Because acromegaly is most often caused by a randomly developing tumor when a person is an adult, there is no newborn screening or testing for acromegaly.

If a person begins to develop the physical features of acromegaly (enlarged hands and feet, changes in facial features, etc.) they will likely do two different things to help make the diagnosis.

The first thing is some blood work. Acromegaly is caused by elevated levels of growth hormone (GH). Because levels of growth hormone fluctuate in every person, taking blood at one random time is not enough to make a diagnosis. Therefore, in order to get a more accurate result, a glucose tolerance test is used. This test has a person drink 75-100mg of glucose (essentially sugar water). In people without acromegaly, the GH level should drop to a very low level. In people with acromegaly, this lowering does not occur.

The second step is some imaging of the brain to look at the pituitary gland located deep in the center of the brain. This is because most people who develop acromegaly do so because of a benign (non-cancerous) tumor that is growing on the pituitary gland. MRI scans are preferred to look at the pituitary, but CT scans can also be used. If a tumor is not found on the pituitary, them more imaging of the body needs to be done. This is because about 5% of the time, people with acromegaly develop a tumor in other places of their body that can also cause acromegaly.

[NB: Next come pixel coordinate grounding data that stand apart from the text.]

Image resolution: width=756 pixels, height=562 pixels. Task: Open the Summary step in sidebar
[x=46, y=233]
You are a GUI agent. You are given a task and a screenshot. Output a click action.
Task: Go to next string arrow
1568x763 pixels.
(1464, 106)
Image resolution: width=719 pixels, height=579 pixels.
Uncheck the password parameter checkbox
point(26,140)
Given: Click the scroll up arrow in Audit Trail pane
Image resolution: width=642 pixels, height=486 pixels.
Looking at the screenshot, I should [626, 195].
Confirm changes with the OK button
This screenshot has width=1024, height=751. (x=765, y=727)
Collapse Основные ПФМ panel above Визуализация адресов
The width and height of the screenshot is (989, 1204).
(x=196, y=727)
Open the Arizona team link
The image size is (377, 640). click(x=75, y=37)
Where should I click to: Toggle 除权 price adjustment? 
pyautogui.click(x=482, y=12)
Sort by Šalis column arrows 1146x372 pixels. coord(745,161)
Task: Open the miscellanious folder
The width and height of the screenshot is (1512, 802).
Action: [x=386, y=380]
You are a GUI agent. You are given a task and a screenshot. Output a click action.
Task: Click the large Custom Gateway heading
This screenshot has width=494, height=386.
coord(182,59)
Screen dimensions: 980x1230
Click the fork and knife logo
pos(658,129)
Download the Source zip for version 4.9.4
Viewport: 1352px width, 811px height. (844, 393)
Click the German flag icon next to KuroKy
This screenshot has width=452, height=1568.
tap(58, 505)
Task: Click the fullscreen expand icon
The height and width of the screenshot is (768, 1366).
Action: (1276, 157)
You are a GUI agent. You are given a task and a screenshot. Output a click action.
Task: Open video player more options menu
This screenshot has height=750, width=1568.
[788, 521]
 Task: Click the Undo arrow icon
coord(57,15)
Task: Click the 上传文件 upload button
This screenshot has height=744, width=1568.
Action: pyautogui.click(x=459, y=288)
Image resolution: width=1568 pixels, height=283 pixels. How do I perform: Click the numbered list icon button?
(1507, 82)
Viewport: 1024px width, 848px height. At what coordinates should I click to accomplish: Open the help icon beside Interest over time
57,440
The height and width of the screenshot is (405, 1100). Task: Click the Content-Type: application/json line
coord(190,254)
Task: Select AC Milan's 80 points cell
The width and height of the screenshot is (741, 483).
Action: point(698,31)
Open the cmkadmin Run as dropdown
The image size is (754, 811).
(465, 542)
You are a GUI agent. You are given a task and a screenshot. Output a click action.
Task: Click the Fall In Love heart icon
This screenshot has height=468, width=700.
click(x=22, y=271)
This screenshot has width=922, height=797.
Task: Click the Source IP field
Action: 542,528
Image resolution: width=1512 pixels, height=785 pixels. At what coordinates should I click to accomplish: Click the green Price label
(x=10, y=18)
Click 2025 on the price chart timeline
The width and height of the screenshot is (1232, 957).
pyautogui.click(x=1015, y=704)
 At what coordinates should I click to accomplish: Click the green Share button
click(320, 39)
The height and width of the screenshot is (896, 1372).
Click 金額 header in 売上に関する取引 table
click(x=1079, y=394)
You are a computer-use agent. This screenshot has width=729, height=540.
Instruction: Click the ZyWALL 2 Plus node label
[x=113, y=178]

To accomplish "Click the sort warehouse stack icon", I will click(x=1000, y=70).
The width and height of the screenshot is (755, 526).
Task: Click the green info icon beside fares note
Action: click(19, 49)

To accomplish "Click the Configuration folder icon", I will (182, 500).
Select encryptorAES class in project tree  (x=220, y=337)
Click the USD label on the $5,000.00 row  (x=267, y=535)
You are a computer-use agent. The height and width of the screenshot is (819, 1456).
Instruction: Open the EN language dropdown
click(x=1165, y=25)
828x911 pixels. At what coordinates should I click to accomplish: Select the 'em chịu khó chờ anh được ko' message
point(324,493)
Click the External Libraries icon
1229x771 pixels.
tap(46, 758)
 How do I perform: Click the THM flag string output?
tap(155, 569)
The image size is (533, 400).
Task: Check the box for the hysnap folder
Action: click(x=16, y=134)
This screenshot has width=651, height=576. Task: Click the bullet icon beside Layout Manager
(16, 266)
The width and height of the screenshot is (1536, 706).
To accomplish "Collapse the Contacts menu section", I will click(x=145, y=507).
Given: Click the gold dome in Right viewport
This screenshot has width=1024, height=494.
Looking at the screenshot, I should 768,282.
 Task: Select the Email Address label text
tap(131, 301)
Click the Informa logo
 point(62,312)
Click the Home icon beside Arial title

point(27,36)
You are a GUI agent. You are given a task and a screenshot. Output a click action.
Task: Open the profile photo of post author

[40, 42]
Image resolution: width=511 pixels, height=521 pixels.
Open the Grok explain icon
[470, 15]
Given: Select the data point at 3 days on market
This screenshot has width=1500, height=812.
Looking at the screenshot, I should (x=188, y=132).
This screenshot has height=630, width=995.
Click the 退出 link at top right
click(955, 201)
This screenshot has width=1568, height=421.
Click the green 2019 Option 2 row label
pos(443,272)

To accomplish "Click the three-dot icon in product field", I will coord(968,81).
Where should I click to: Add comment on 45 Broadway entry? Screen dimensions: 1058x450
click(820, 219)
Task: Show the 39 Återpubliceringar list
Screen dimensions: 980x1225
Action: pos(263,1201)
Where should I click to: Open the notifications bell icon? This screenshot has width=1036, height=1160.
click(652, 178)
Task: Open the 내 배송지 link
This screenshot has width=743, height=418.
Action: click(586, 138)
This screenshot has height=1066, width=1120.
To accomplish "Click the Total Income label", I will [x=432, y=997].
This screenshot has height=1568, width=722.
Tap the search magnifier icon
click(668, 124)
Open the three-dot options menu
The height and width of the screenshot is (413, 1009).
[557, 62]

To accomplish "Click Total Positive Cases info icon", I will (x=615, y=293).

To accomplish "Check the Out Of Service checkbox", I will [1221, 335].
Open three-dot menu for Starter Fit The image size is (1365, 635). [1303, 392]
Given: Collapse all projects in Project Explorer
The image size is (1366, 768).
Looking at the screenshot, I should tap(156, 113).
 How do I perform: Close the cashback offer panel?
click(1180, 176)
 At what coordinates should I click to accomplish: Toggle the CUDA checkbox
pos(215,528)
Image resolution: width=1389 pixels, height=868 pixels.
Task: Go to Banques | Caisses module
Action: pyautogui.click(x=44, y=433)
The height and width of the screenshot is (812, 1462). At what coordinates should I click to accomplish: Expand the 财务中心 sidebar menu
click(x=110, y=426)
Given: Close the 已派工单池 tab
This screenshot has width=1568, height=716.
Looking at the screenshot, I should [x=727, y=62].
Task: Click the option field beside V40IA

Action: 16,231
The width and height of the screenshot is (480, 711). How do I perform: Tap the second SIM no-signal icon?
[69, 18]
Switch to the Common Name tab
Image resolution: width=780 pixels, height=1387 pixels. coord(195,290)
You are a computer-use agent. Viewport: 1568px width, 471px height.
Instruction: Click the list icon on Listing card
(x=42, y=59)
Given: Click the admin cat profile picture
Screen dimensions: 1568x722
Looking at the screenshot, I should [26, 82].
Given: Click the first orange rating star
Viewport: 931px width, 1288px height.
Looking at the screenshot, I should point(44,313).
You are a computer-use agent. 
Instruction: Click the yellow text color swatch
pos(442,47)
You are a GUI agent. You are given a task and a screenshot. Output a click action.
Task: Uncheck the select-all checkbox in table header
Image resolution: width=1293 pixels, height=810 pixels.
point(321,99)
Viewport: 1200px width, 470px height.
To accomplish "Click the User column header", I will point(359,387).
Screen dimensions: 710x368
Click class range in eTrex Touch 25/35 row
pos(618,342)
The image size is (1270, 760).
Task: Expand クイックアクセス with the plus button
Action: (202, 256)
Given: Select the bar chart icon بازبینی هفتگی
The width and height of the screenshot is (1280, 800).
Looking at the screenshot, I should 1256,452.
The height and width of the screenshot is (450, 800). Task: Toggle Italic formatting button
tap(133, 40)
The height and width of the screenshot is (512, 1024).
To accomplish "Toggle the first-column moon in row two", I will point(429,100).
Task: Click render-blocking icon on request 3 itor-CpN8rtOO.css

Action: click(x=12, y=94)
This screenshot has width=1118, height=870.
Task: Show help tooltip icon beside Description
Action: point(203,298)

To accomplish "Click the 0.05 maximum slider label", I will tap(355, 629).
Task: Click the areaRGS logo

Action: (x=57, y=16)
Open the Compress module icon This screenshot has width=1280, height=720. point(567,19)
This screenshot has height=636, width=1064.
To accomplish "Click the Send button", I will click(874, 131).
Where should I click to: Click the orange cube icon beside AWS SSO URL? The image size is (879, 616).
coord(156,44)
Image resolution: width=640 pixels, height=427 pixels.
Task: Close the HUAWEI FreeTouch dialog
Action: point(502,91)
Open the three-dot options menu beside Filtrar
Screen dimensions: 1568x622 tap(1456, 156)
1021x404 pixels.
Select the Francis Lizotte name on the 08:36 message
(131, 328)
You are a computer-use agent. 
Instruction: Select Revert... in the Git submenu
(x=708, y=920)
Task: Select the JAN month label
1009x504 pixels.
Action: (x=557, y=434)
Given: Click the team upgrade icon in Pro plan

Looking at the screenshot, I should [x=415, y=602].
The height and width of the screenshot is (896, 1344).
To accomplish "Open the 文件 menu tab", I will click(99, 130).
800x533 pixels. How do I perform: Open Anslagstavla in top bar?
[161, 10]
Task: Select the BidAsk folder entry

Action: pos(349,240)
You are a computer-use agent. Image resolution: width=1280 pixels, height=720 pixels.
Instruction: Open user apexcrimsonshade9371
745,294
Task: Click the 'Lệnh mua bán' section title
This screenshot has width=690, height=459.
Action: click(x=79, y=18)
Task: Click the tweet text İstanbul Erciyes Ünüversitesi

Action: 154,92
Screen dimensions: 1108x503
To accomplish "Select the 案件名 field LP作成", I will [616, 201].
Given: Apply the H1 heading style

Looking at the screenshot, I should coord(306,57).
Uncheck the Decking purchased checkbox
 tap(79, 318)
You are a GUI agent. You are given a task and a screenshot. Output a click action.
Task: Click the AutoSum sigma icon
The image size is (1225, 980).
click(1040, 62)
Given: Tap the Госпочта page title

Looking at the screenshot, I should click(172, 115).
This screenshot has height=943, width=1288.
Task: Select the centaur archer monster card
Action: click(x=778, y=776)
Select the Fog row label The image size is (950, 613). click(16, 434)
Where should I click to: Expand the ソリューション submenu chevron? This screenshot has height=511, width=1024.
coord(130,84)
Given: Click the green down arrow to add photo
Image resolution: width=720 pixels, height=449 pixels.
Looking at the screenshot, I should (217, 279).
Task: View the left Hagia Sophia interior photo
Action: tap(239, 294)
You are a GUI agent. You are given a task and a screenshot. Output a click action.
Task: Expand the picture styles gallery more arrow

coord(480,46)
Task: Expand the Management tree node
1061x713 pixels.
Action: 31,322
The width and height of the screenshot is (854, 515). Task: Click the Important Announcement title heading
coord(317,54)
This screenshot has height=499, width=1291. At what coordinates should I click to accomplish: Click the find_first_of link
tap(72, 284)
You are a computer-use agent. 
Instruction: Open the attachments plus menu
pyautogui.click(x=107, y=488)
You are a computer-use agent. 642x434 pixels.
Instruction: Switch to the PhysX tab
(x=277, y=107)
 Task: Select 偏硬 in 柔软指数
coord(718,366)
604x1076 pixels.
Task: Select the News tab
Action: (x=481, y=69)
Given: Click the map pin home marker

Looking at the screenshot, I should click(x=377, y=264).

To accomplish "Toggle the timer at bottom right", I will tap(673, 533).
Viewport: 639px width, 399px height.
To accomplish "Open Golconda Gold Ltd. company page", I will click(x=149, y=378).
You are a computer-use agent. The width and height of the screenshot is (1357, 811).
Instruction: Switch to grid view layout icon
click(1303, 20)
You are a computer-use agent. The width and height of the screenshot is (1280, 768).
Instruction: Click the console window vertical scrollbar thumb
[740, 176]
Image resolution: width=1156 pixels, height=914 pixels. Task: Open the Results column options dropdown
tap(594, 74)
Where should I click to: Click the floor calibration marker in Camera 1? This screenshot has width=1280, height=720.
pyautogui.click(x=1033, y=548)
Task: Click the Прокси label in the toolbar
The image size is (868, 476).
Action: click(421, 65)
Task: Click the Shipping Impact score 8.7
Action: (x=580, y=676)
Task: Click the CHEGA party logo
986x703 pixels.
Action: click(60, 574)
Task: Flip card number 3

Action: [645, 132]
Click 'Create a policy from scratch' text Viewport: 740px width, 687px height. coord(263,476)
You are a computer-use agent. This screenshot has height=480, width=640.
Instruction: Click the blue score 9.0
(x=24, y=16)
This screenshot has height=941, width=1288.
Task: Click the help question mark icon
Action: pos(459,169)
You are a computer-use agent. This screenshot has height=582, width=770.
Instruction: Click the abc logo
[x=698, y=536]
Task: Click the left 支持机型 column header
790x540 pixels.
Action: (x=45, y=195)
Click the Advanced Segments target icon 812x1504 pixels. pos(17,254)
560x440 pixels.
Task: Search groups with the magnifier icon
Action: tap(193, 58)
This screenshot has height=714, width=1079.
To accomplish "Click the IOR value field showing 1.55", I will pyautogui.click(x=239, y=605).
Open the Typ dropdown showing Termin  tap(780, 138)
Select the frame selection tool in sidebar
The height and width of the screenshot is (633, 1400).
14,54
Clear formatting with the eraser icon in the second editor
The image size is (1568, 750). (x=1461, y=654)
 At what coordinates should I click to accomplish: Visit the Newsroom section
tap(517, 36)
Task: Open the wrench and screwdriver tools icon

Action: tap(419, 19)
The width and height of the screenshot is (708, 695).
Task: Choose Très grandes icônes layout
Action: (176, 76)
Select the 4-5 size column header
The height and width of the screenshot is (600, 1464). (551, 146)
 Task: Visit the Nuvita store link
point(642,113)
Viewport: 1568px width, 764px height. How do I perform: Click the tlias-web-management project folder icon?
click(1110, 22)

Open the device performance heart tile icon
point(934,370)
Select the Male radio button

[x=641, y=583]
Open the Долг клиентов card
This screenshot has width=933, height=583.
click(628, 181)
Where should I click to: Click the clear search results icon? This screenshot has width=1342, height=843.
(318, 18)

Because most cases of acromegaly are the result of random events, family members of recently diagnosed individuals do not routinely need tested. However, if they have or develop similar symptoms then, it might be a good idea to have them evaluated by a doctor. Also, in rare situations, acromegaly can run in families. We usually suspect this when children or teenagers are affected. In that situation, it may be more likely for other people in the family to also develop acromegaly. In some individuals with acromegaly an AIP gene change is found that causes that person to be at increased risk to develop a tumor. Based on the type of tumor, the age the tumor was diagnosed in a family member, and other factors, genetic testing of the AIP gene may be useful to help identify other family members who are at increased risk to develop acromegaly. Your doctor can help you understand if you are at increased risk for having a genetic change in the AIP gene and may want to pursue genetic testing. Your doctor may also want to refer you to a medical geneticist or genetic counselor to discuss your risk further. A medical geneticists can be found by asking your doctor for a referral or looking on the American College of Medical Geneticists website. Genetic counselors can be found on the National Society of Genetic Counselors website.